A keen athlete as a youth, John was involved in gymnastics, rugby union and boxing. At the age of 18, he was on holiday at a Butlins holiday camp when he fell 18 metres from a big wheel resulting in the paralysis of his legs. The injury left him hospitalised for five months, and after his release he “wasted the next three years in the pub”.

Harris’ involvement in parasports began when a friend persuaded him to attend a gym in an attempt to improve his fitness and give him focus. Harris then joined a paraplegic sports club and showed promise as a competitor after winning multiple events at a local sport event. His progress was noticed and the next year he was selected for the 1980 Summer Paralympics in Arnhem in the Netherlands. Harris entered three events, the category 5 discus and shot put and the 85 kg Light-heavyweight weightlifting, but failed to medal.
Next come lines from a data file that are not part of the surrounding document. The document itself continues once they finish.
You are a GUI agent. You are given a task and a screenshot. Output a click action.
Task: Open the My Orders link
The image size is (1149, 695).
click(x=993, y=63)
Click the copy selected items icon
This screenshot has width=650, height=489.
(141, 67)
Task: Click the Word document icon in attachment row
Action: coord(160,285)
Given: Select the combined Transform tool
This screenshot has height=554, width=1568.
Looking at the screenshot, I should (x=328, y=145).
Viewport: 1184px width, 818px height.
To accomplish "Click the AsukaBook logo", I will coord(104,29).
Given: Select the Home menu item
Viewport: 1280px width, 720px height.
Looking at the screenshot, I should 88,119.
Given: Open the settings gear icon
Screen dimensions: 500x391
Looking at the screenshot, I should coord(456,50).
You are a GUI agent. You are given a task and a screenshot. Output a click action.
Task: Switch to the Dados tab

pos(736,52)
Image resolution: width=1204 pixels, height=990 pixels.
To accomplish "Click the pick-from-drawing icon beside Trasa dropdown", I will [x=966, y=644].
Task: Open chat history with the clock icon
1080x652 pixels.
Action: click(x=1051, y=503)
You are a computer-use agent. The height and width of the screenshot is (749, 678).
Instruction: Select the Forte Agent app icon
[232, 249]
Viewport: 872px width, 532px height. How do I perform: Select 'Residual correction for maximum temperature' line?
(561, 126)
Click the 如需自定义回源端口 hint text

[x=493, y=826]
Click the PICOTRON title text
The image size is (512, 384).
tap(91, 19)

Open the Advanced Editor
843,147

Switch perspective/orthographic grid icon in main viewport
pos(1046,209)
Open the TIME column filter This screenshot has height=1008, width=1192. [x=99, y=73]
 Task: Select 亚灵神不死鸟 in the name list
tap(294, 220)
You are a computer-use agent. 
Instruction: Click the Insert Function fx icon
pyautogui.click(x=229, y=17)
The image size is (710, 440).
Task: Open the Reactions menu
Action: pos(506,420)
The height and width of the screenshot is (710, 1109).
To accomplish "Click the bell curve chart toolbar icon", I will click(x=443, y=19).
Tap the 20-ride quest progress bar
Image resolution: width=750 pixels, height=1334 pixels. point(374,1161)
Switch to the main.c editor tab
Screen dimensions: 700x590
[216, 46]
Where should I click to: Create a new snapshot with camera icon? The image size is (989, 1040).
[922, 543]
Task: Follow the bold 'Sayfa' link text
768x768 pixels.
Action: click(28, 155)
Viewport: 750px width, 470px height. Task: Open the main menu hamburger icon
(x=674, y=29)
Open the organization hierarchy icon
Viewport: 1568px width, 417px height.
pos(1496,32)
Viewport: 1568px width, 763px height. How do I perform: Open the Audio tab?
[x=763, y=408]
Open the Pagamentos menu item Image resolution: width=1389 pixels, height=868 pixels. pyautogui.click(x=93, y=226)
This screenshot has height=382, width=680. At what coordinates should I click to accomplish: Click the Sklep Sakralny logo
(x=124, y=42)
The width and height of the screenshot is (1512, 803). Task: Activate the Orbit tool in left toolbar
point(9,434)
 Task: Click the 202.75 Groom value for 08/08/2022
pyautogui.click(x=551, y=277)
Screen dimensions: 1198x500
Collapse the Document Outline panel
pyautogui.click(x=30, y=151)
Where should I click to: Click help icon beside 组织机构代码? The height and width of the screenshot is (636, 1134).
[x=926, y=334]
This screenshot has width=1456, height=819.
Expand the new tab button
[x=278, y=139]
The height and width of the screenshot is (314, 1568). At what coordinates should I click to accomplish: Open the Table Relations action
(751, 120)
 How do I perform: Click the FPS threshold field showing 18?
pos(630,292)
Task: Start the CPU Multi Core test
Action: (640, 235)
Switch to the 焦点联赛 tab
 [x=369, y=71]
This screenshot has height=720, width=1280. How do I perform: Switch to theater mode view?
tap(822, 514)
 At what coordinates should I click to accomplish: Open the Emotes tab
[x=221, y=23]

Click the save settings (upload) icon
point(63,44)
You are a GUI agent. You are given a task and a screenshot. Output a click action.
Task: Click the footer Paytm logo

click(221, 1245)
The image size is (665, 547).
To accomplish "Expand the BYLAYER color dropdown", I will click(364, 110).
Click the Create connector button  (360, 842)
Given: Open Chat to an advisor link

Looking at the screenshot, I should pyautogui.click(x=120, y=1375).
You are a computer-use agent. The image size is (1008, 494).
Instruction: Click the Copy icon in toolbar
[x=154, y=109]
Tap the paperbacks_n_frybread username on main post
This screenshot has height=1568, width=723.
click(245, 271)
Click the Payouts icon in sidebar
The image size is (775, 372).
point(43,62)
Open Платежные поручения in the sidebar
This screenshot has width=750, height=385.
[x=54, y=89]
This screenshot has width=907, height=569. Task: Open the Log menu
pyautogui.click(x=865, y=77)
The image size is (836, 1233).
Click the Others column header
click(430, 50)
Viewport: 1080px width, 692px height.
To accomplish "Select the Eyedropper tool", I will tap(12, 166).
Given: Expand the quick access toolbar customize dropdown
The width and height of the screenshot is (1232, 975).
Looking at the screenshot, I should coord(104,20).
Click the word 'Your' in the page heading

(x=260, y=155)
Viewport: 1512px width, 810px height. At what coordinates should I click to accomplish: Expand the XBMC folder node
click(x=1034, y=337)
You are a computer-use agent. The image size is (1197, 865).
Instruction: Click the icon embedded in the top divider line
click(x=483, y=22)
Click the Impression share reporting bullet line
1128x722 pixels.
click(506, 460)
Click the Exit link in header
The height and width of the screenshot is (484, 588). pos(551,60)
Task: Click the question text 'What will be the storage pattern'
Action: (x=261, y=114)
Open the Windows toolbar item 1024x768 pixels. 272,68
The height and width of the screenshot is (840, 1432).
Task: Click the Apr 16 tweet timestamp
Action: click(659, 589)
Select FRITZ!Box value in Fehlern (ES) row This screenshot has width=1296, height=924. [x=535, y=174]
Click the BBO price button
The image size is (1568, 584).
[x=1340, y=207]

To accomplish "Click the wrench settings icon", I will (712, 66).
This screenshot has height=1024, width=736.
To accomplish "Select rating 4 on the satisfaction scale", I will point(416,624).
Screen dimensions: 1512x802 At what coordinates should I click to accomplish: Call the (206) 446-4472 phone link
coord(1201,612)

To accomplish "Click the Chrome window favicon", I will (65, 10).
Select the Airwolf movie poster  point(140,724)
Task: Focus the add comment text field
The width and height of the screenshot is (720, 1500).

Four years later Harris was back in the Great Britain team at the 1984 Summer Paralympics. Harris originally decided to not apply for the team, after being disgusted at what he saw was the poor treatment of Paralympic athletes in comparison to their Olympic counterparts. He believed that Atlanta should not have been allowed to pull out of hosting the Paralympic sport in 1980, but was talked around to taking part by a friend.[3] At the Games, held at short notice in Stoke Mandeville, England, Harris was entered for the discus, shot put and javelin. Before taking part in the events, he was chosen to take the Paralympic Oath on behalf of all the athletes, an event he described as a “phenomenal honour”. Although Harris did not finish in the top three in either javelin or shot put, his main focus for a medal was the discus. Before his final attempt he was sitting in sixth place, but his Paralympic record breaking throw gave him the gold medal.

Harris states that his outlook to life changed after the games, becoming less self-centered and in 1986 he joined up with his training partner and good friend Chris Hallam, who was also an outstanding Paralympic athlete having won gold in the pool at Stoke Mandeville. The two decided to raise funds for, and awareness of, disability sport by taking part in a 400-mile wheelchair trip around Wales in just 11 days. This led to a further fund raising event in 1997 when the two men completed 600-mile in 37 days. The funds they raised allowed for the building of national centre for disability sport to be built at the University of Wales Institute, at the Cyncoed Campus site.

In 1988 Harris took part in his third Summer Paralympics, joining the Great Britain team when they travelled to Seoul. He entered two events, the category 5–6 pentathlon and the discus. In the discus he threw 34.98m, to take silver, 1.70m behind the eventual winner Egypt’s Mohamed Abdulla Mohamed. He finished fourth in the pentathlon, but was later awarded the bronze medal.